Officiellement, l’étalement du calendrier n’est pas une «surprise» pour l’Andra. «Ces demandes vont dans le sens de ce que nous avions prévu et exprimé avec une mise en œuvre progressive. Le calendrier devra s’adapter aux contraintes industrielles», commente le directeur de la maîtrise des risques à l’agence. Si la mise en service de Cigéo est toujours évoquée en 2025, les autorités de sûreté estiment cependant nécessaire une période transitoire durant laquelle la sûreté des installations devra être testée. Le directeur des risques conteste en revanche l’idée selon laquelle les risques d’incendie dans les galeries destinées à accueillir les colis ont été sous-évalués.

Outre les conditions d’acheminement des déchets ou le risque sismique (également contesté par l’Andra), cette critique est l’une des plus récurrentes. «Si le confinement est assuré, nous devons garantir la robustesse du conditionnement des déchets. Pour le moment, nos projections ont été validées par l’ASN».

Actuellement, l’Andra concentre ses recherches sur les scellements destinés à fermer les alvéoles qui accueilleront les colis. Si elle est confirmée, l’annonce d’une révision du calendrier de Cigéo serait un «moindre mal» pour les partisans de l’enfouissement, comparé à un éventuel revirement du gouvernement. Alors que la France veut s’engager à réduire à 50 % la part du nucléaire dans sa production électrique (au lieu de 78 % actuellement), qu’en serait-il si elle décidait d’abandonner le projet très engagé de Bure, comme le réclamait en 2011 la nouvelle ministre de l’Écologie ?
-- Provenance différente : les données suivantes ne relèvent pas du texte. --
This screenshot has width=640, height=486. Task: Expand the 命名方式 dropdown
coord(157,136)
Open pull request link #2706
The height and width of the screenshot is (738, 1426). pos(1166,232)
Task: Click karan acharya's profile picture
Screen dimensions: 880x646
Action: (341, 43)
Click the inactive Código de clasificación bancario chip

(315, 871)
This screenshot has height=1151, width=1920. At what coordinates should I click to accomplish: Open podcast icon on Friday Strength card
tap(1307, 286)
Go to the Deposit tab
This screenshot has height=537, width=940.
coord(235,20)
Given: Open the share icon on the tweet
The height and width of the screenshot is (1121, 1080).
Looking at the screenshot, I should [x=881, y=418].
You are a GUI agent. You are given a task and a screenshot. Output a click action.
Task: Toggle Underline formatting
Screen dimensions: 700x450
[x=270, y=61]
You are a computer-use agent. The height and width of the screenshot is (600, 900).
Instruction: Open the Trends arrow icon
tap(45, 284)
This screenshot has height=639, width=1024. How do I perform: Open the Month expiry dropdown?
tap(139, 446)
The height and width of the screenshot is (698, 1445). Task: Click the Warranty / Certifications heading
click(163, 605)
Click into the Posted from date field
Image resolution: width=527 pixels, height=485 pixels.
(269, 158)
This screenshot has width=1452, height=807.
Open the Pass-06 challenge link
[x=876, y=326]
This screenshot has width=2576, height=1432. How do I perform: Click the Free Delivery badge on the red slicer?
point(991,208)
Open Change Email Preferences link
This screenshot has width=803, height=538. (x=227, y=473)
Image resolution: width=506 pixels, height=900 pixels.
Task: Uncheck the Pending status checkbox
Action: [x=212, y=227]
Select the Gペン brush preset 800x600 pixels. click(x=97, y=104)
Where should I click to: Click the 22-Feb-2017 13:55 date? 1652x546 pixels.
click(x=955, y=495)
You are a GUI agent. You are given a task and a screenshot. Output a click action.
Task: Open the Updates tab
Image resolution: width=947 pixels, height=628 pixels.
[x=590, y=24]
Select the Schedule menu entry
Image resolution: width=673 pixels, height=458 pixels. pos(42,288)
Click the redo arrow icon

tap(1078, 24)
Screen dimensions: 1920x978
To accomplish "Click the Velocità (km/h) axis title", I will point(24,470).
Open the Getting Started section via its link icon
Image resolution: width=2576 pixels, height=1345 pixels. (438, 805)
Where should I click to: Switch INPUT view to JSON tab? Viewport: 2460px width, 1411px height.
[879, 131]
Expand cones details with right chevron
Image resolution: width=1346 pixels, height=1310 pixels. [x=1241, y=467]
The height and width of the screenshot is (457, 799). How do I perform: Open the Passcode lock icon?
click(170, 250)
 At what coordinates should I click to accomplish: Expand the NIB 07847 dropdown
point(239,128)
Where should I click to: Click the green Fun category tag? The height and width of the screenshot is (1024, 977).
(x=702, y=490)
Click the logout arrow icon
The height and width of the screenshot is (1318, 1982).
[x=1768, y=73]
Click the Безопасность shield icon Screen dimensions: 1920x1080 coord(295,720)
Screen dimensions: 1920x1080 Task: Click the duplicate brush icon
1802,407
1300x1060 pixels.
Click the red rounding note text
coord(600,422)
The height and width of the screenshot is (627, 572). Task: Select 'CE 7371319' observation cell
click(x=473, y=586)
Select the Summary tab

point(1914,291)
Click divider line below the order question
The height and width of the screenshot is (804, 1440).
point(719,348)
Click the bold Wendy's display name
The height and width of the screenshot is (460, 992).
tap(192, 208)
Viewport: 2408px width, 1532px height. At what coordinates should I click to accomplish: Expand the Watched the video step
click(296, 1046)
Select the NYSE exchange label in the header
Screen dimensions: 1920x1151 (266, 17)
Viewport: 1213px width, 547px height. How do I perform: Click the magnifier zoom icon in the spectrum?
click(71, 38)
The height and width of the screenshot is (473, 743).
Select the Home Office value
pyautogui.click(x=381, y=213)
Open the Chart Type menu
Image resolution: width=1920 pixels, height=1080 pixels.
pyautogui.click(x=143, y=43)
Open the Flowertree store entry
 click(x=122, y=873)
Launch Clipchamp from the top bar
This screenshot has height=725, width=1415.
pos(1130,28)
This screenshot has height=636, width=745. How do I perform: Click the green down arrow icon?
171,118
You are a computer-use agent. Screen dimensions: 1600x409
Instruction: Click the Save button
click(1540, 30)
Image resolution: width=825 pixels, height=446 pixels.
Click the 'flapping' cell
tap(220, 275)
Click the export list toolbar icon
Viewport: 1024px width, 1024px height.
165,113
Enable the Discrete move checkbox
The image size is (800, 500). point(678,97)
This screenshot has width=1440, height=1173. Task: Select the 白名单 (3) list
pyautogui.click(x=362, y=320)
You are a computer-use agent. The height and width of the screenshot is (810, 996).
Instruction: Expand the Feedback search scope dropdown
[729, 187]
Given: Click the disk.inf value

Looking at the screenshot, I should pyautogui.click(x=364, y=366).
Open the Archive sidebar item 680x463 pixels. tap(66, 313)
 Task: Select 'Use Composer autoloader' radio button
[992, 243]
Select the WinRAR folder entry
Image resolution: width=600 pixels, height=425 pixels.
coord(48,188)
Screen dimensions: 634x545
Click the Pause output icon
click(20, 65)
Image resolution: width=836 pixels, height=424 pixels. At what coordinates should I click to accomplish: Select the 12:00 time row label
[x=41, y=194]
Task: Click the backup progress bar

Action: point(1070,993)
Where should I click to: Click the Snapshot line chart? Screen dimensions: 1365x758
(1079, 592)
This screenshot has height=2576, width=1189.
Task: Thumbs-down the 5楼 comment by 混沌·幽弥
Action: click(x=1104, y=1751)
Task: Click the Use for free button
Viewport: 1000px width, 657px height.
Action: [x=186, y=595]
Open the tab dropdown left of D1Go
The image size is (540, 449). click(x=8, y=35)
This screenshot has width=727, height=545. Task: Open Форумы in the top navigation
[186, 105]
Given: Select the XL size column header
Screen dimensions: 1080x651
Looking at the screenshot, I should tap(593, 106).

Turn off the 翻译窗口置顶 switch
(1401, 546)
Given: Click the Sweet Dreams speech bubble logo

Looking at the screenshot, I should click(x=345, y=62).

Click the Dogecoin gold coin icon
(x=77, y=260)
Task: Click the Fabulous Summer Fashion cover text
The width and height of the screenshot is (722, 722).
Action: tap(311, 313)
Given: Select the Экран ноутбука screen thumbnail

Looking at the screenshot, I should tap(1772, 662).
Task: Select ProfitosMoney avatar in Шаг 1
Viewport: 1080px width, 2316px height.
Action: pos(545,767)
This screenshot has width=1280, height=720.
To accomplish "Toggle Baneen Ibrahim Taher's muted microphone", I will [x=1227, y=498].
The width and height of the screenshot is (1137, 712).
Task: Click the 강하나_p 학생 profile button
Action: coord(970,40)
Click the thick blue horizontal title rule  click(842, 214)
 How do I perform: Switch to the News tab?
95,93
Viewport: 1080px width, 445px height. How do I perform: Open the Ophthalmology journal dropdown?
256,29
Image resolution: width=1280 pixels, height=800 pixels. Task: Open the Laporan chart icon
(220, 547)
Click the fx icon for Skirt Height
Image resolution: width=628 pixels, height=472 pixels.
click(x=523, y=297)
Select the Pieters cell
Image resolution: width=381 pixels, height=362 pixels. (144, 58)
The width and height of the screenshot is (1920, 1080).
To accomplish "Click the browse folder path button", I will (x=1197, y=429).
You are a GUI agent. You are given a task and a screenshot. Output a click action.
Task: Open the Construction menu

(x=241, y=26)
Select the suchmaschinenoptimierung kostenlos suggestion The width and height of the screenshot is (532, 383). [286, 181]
L’enjeu de ce report probable n’est pas mince. D’abord parce qu’il engage et concerne des sommes considérables. Depuis 2000, le coût du laboratoire et des études qui y sont menées est estimé à plus de 1,5  milliard d’euros, sans compter les quelque 350 millions consacrés au «fonds d’accompagnement» versé par les producteurs de déchets (EDF, Areva) aux collectivités d’accueil. Les conseils généraux de la Meuse et de la Haute-Marne, par exemple, perçoivent chacun 30 millions d’euros par an. Le coût de la construction et du fonctionnement de Cigéo lui-même serait compris entre 13 et… 35 milliards d’euros, selon les évaluations ! Il est vrai que cet investissement s’étalerait sur un siècle, au terme duquel le site serait définitivement fermé (en gros vers 2130 !).